Let’s consider some real-world examples of how individual factors beyond our understanding influence response to medications. Take the cholesterol-lowering statin drugs. They are some of the most frequently prescribed drugs on the planet. For most people, they lower LDL-cholesterol levels without causing any problems (at least in the short term). But for some, they cause horrible muscle cramping. Here again, the statisticians tell us the “risk” is somewhere around 5% that a given person will develop muscle cramps. That’s again wrong — you do or you don’t get cramps. The individual factors that determine who cramps and who doesn’t are beyond researchers’ understanding.
Another example is metformin, a first-line drug used to treat diabetes. It works well in most people, but some people develop a potentially fatal metabolic aberration called lactic acidosis when they take metformin. It’s a low frequency event across a study population, but each individual either does or does not develop the condition. Incidentally, metformin is also interesting because we’ve recently realized that, although it’s been around for a very long time, we don’t understand how it works. Recent research has shown that it is the microbiome in the gut that facilitates much of metformin’s benefits, though it’s not exactly clear how.
How different are we at the “-ome” level? Given the complexity, it’s tough to know for sure. However, it’s fair to say: very different. In looking only at the diversity of the microbiome among healthy individuals, researchers in 2016 discovered more than an order of magnitude of difference in the composition of the organisms that made up the microbiome.
That’s a major problem for conventional medical research that relies on ever-larger “gold-standard” randomized controlled clinical trials. By the very design of the randomized trial, we blur out the clearly important individual differences between people, and sometimes the results are that people die.

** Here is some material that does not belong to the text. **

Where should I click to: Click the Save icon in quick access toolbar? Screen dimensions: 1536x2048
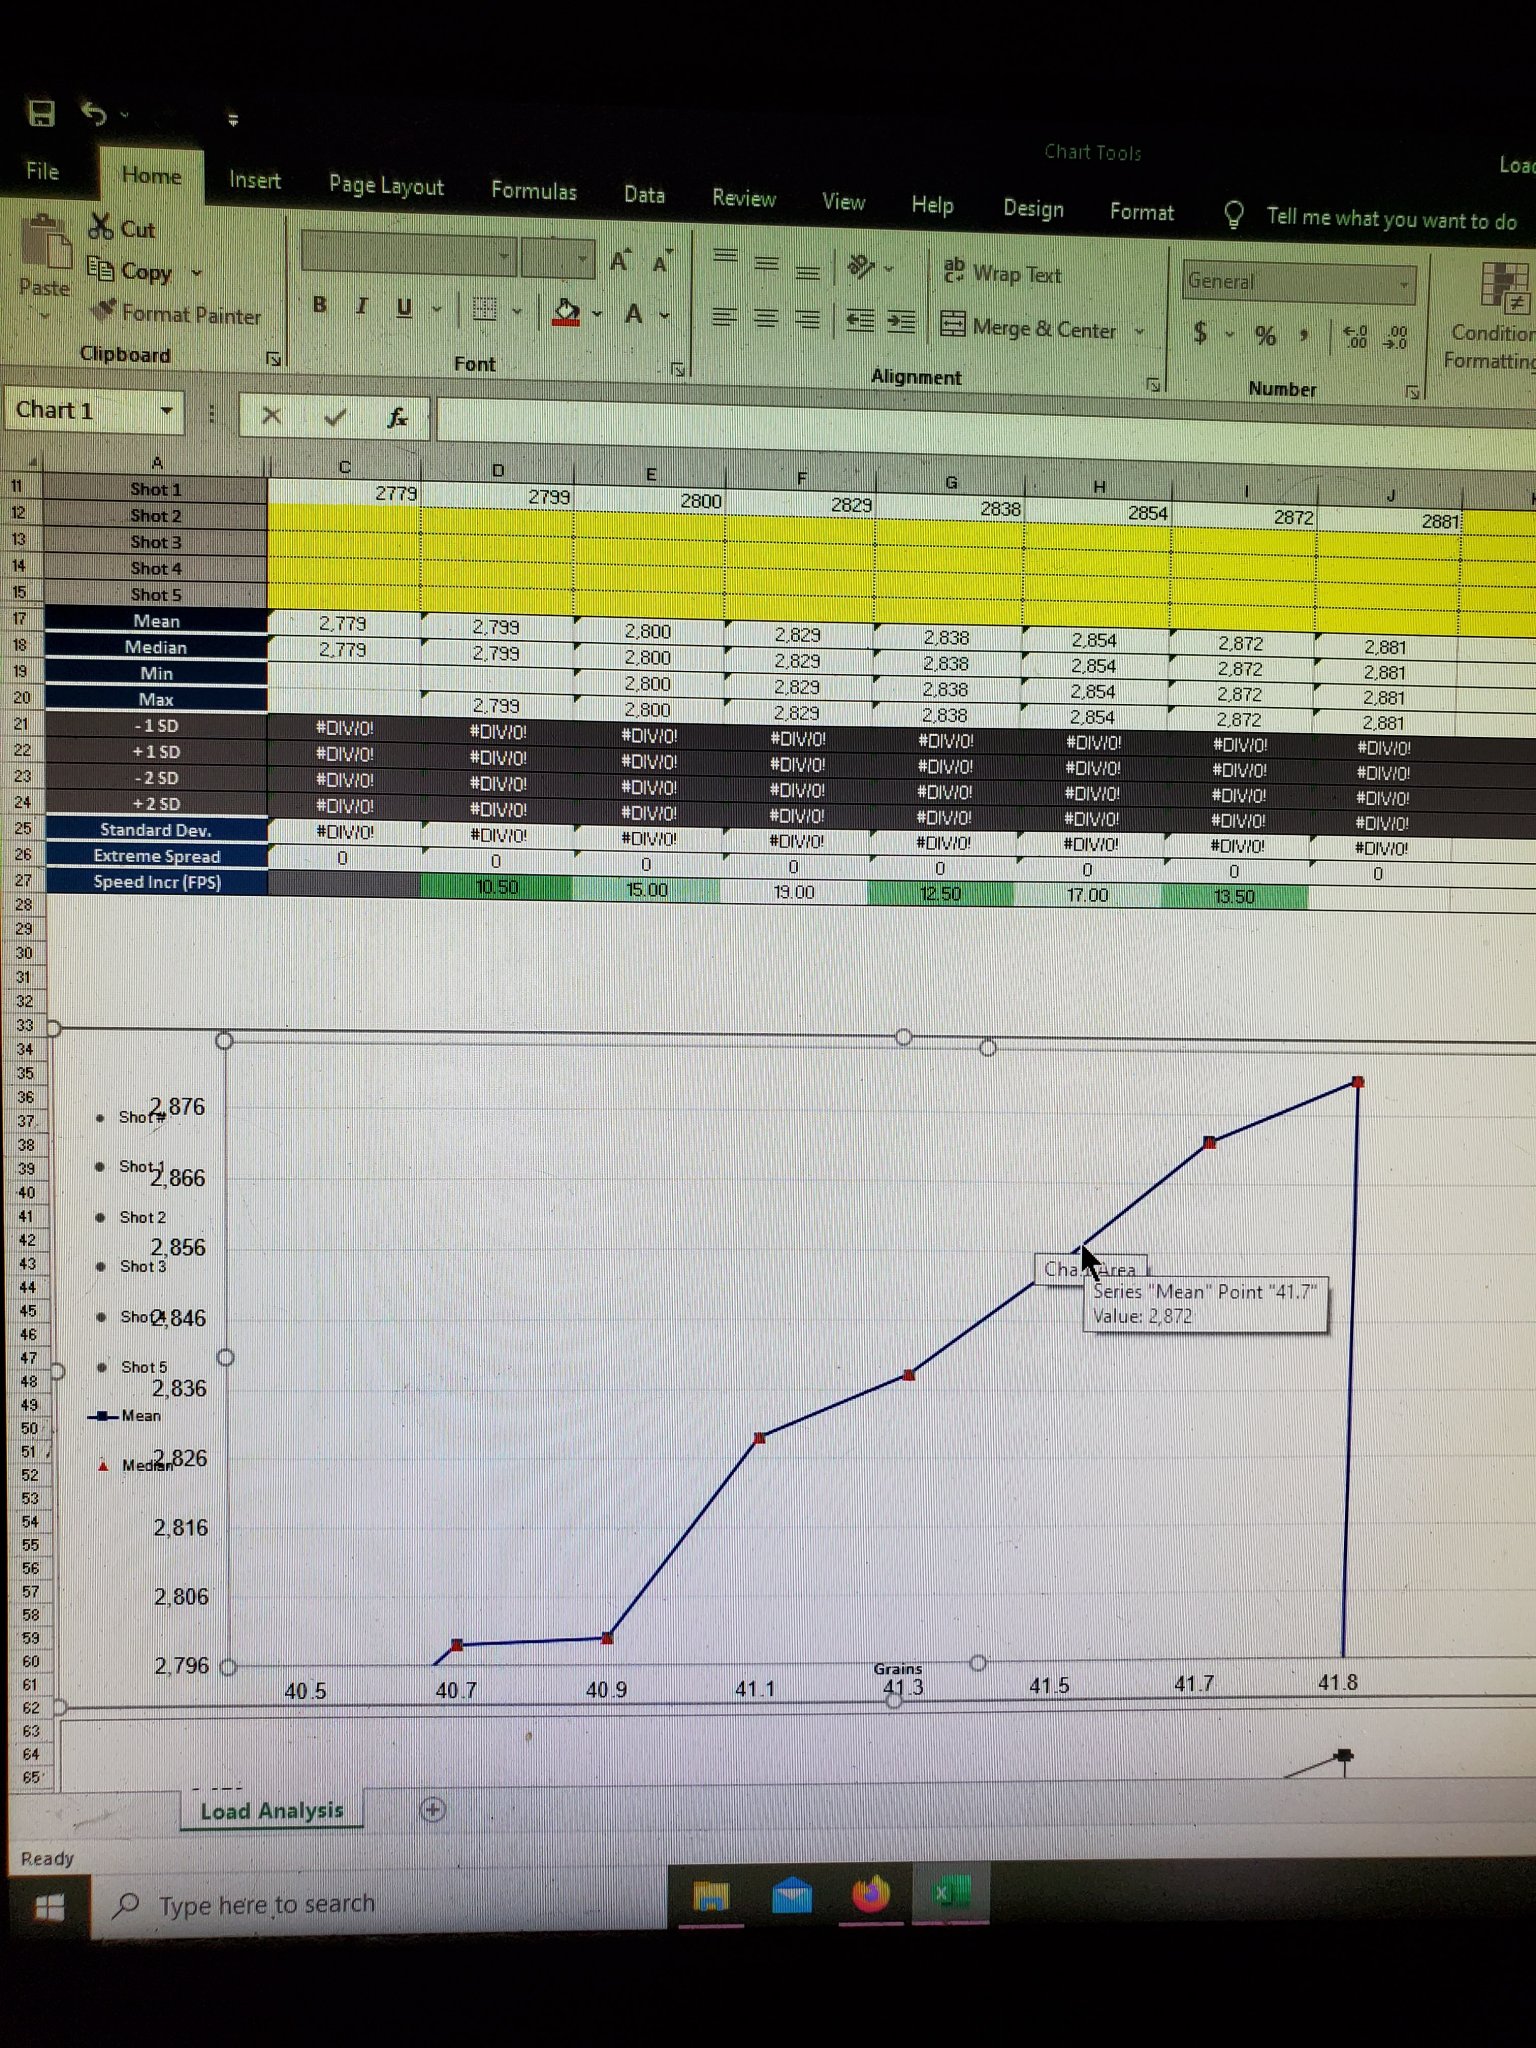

But there’s another concern that arises when one considers just how different we each are. If a medication does have a clear effect across large groups of randomly selected people, it has to be seriously powerful to overshadow the inter-individual “-ome” variability. It’s not surprising, then, that we so often discover that drugs we once considered safe and effective are actually really dangerous (cf. Vioxx). And drug approval trials are nowhere near long enough for us to observe long-term ill effects that arise due to inter-individual variability.
As more and more money gets pumped into funding ever-larger trials and the edifice of “evidence-based-medicine” produces more newly approved drugs than ever before, there may be people out there right now taking drugs that will lead to disastrous long-term consequences due to inter-individual variability.
But there is a benefit to be had in understanding the implications of our uniqueness in the context of medical research. The next time you see news headlines touting a 30% improvement in this or that with the latest drug, remember that number was obtained by stripping away layers of individual uniqueness and cramming study participants into a box shaped like a bell curve. Human beings are not absolutely compatible with medical statistics based on the normal distribution, and there will always be outliers for reasons we don’t fully understand.
Health and healthcare must be tailored to the individual. For the patient, that means self-awareness and a willingness to communicate with your doctors. For physicians, it means not being so quick to get frustrated with non-compliant or non-responsive patients and an openness to deviating from gold-standard guidelines that emerge out of randomized trial data.